To address these inadequacies in the law, my office introduced the Stop Hacks and Improve Electronic Data security, or SHIELD Act, which would require companies to adopt administrative, technical, and physical safeguards for sensitive data. These standards would apply to any business that holds sensitive data of New Yorkers, whether they do business in New York or not.
The standards are tailored to the sensitivity of the data retained and the size and complexity of the business. The SHIELD Act also expands the types of data that trigger reporting requirements in the event of exposure to include username-and-password combinations, biometric data, and HIPAA-covered health data.

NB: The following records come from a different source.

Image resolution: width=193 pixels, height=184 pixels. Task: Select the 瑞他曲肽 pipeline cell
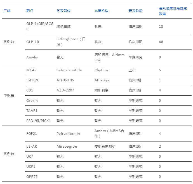[63, 27]
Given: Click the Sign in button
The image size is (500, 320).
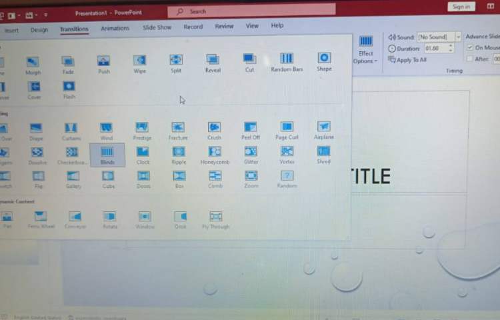Looking at the screenshot, I should (x=461, y=7).
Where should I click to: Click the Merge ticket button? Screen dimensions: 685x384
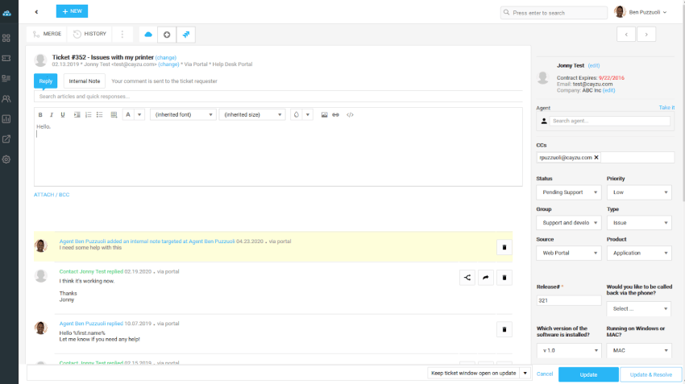coord(46,35)
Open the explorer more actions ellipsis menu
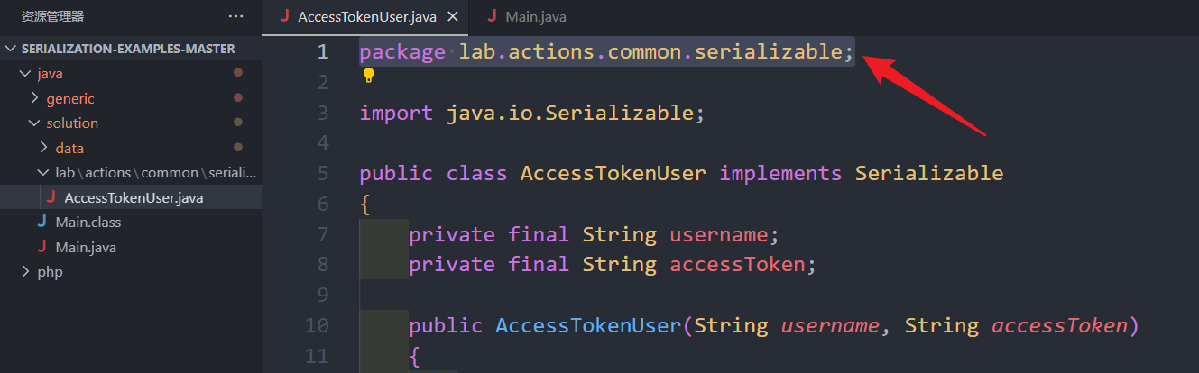Viewport: 1199px width, 373px height. click(x=236, y=16)
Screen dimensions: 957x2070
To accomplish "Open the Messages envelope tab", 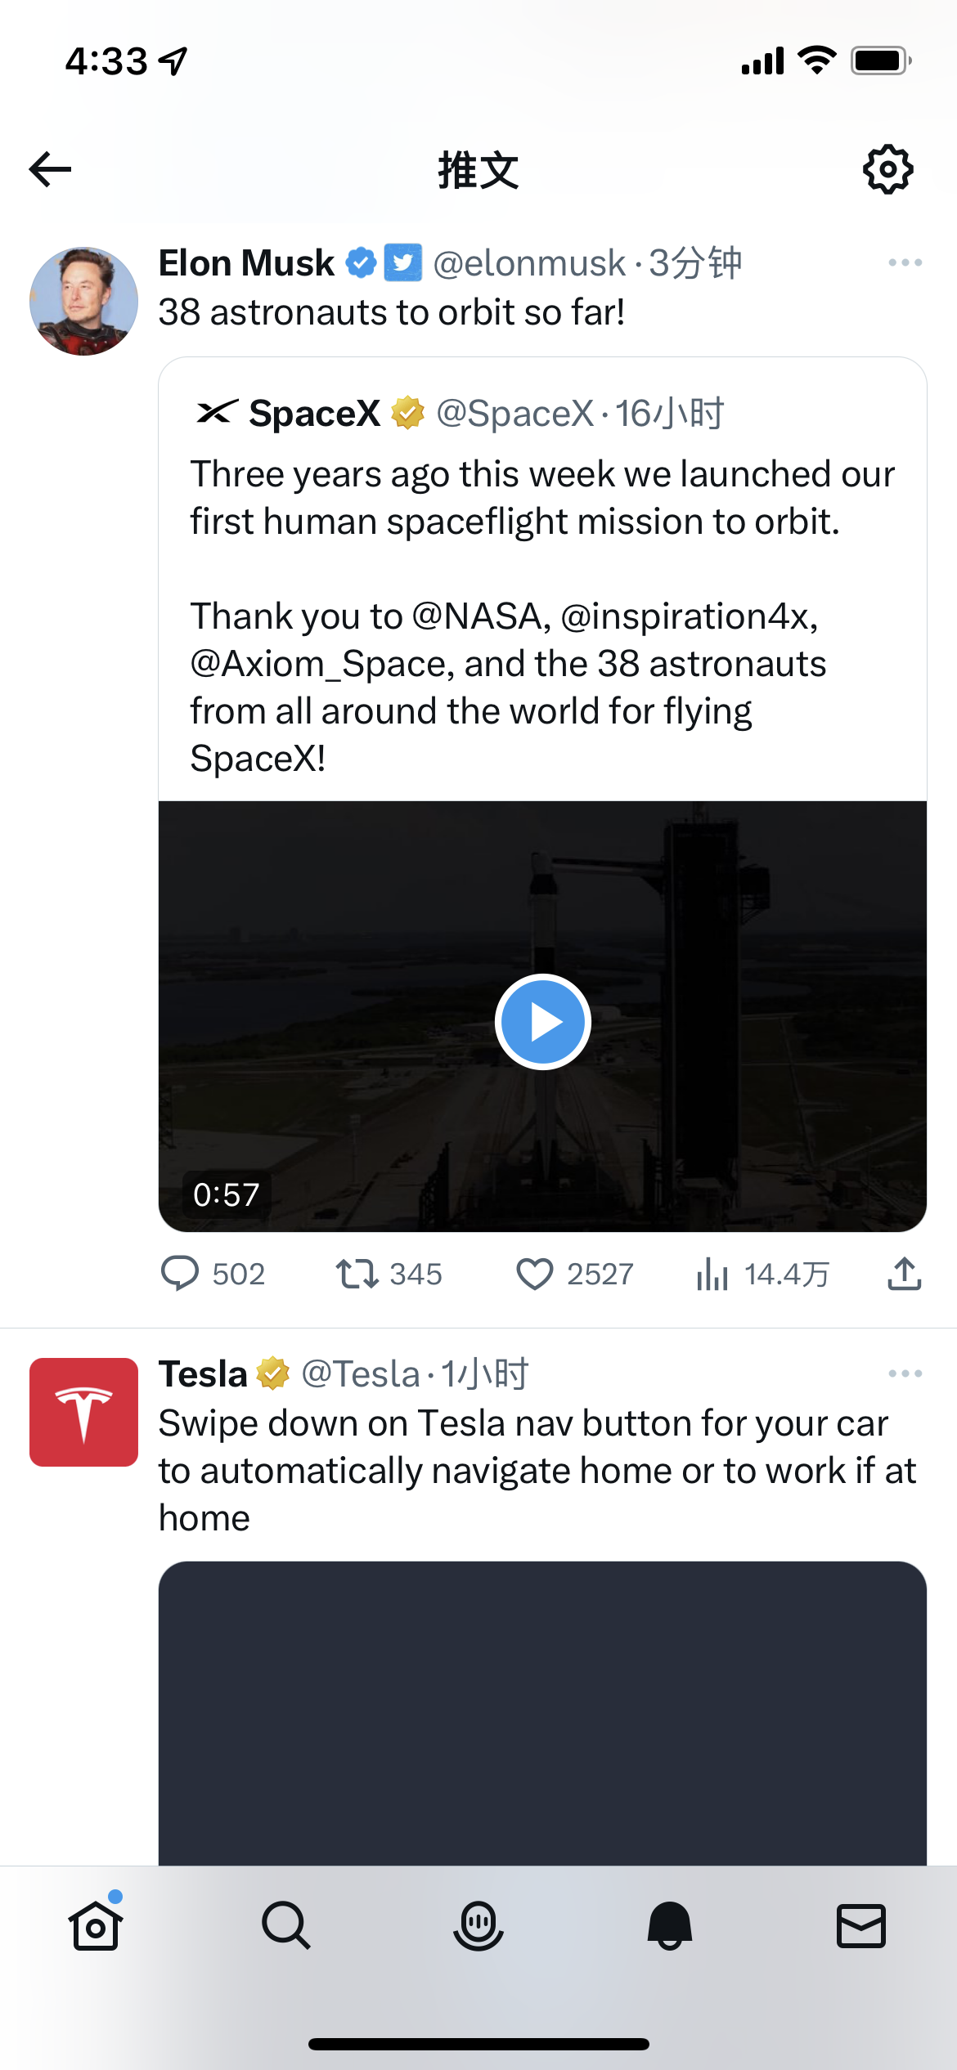I will click(x=860, y=1925).
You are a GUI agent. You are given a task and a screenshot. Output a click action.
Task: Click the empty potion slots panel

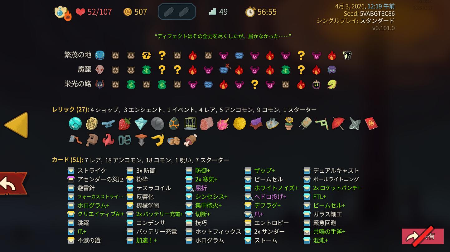coord(177,12)
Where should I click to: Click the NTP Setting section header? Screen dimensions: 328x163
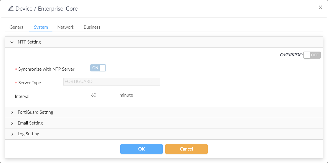click(x=29, y=42)
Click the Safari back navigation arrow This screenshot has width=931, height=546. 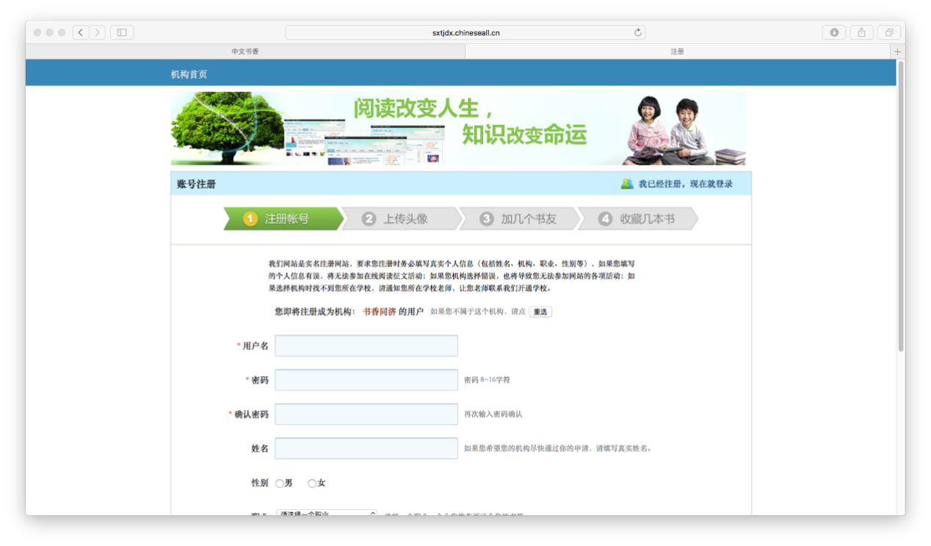(x=81, y=32)
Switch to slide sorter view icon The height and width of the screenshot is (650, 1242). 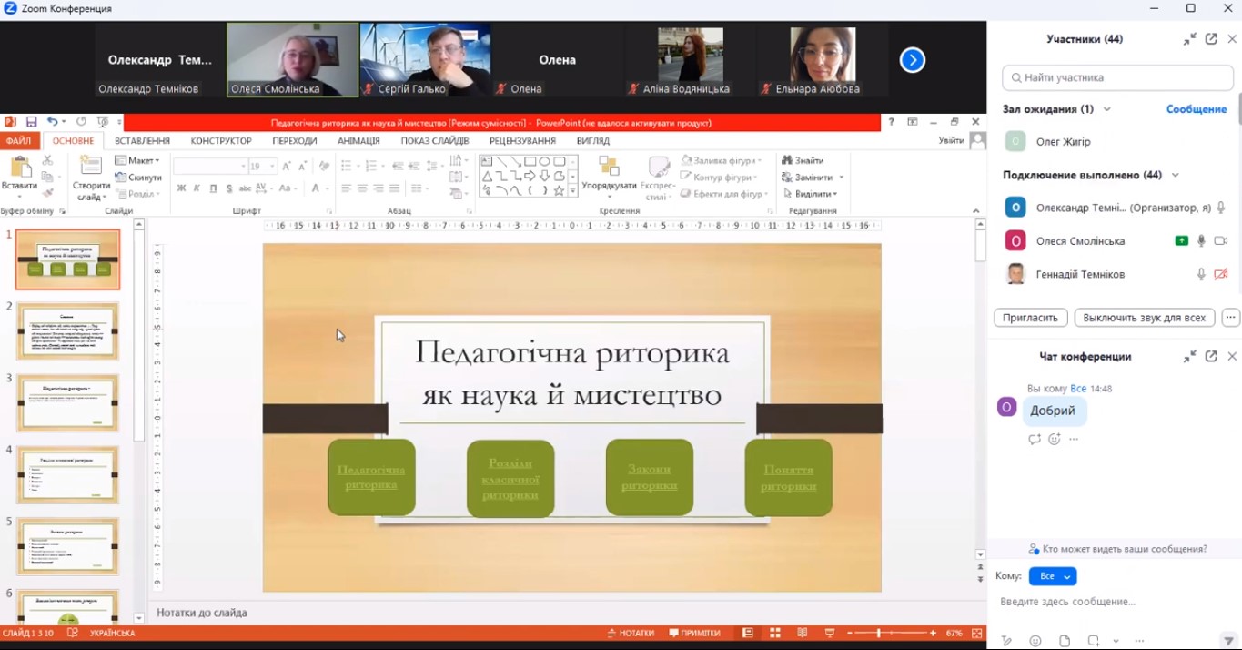click(775, 633)
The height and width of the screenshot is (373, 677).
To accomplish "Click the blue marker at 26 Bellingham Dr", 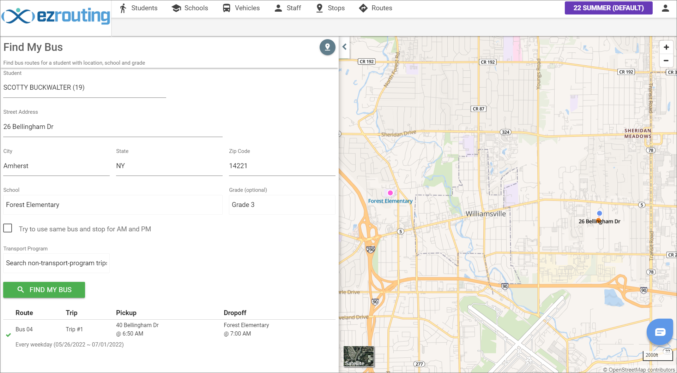I will click(599, 213).

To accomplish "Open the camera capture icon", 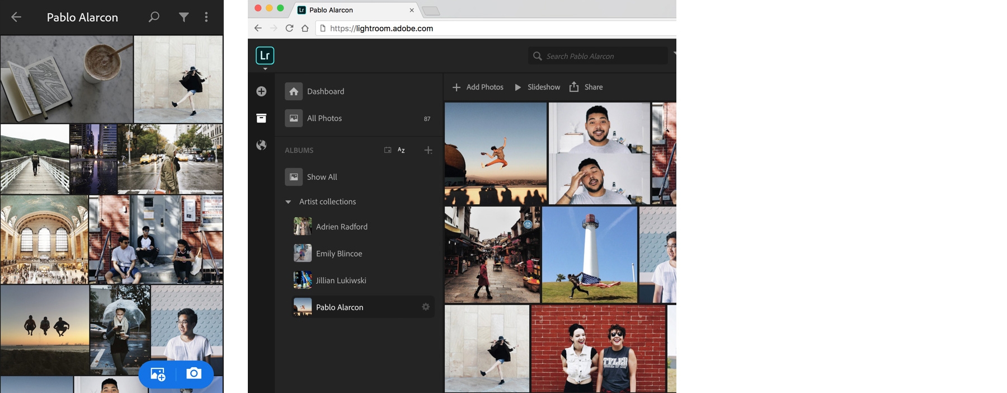I will pyautogui.click(x=194, y=373).
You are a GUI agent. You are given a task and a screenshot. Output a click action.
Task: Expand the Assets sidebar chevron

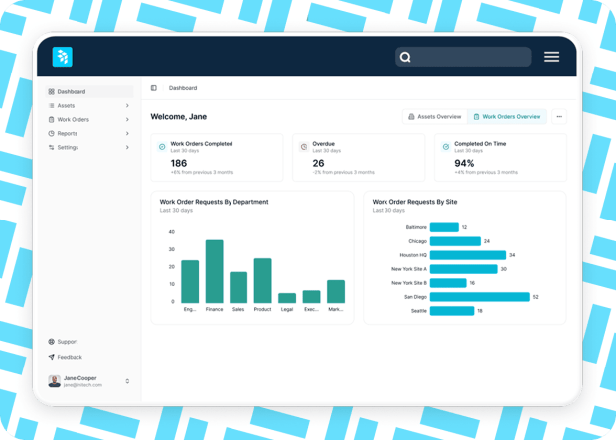point(127,105)
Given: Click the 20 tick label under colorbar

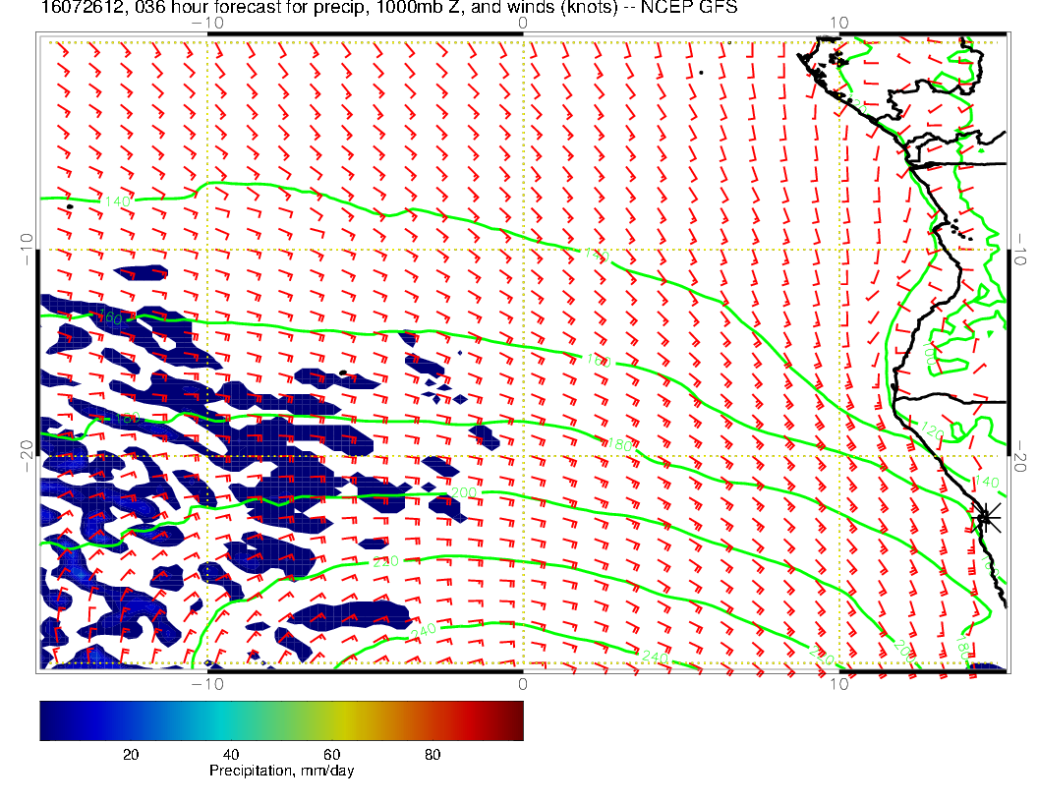Looking at the screenshot, I should pos(130,754).
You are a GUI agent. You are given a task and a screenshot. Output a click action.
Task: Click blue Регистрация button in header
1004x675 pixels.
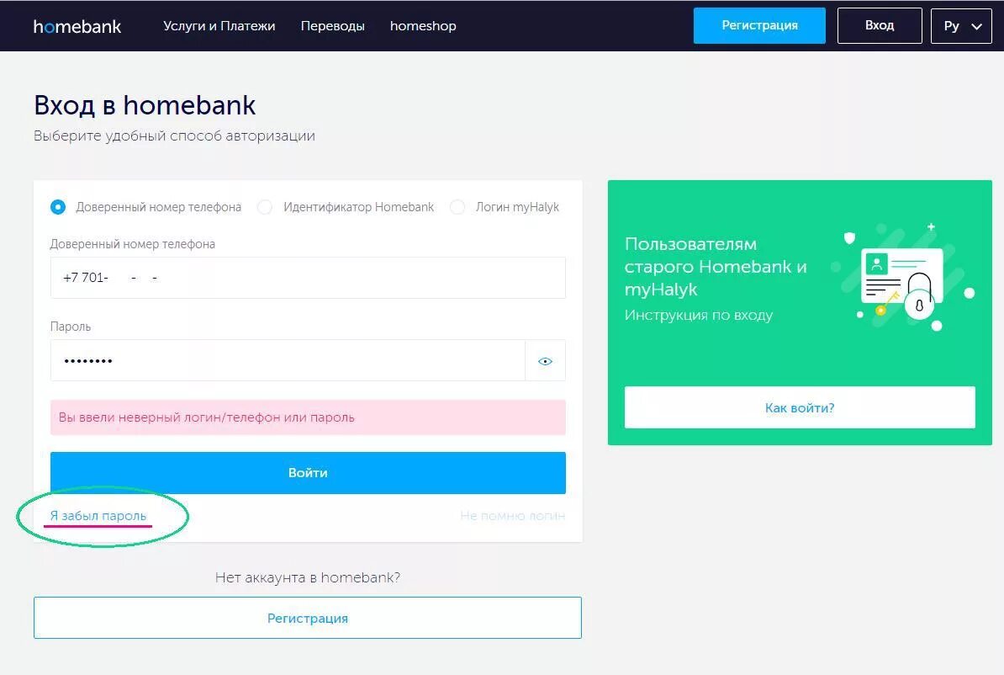coord(759,26)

My office is also preparing new legislation that would require companies like Facebook to notify my office, and in turn consumers, as soon as they learn that their users’ personal data has been misused.
With an increasing number of states across the nation introducing their own information and data security regulations, where does this leave HIPAA? It is crucial for healthcare entities to understand the requirements of each regulation but following one does not mean the other can be ignored.